Texto fornecido:
--- --- ---

Em nota, o MP-GO informou que que não há nenhuma denúncia registrada envolvendo a saúde pública de Nerópolis. O Jornal Opção também procurou Hospital São Francisco de Assis, mas até o momento não teve retorno.

O termo de referência que possibilitou a contratação diz que, para participar do credenciamento, os hospitais precisariam possuir leitos de UTI adulto, além de realizar procedimentos cirúrgicos nas áreas de ortopedia, aparelho digestivo, cirurgia plástica e urologia. Com duração de um ano, o contrato firmado prevê o pagamento de tabela “Unimed” para cada paciente operado pela unidade de saúde credenciada.

--- --- ---

Dados fornecidos:
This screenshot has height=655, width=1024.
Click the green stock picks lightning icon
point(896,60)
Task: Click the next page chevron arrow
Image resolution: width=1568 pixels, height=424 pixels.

--- --- ---

Enunciado da tarefa:
Dê continuidade ao texto sobre o credenciamento de hospitais em Nerópolis, começando logo após a frase que encerra o trecho.

Resposta da tarefa:
Inclusive, ao explicar o porquê do pagamento do valor que o plano de saúde paga aos hospitais, o termo de referência diz o seguinte: “a tabela do referido plano é a mais utilizada pelos prestadores de serviços de procedimentos cirúrgicos de média e alta complexidade em nosso Estado, abrindo assim a possibilidade de uma quantidade razoável de hospitais se interessarem em prestar os serviços ora elencados”. No entanto, segundo a Prefeitura, apenas um estabelecimento de saúde participou do processo de credenciamento: o Hospital São Francisco de Assis, em Goiânia.

Nerópolis não é o único município que credencia hospitais particulares para realização de cirurgias eletivas. No ano passado, a Prefeitura de Abadia de Goiás credenciou o Hospital Santa Lúcia para fazer 170 cirurgias com o intuito de “zerar a fila”. Na mesma ocasião, também foi credenciada a Clínica CoreClin para atender 800 pacientes da cidade com exames eletivos. E Brasil a fora, em Foz do Iguaçu, a administração municipal recorreu ao mesmo instrumento para realização de mais de 3 mil procedimentos cirúrgicos eletivos de média e alta complexidade.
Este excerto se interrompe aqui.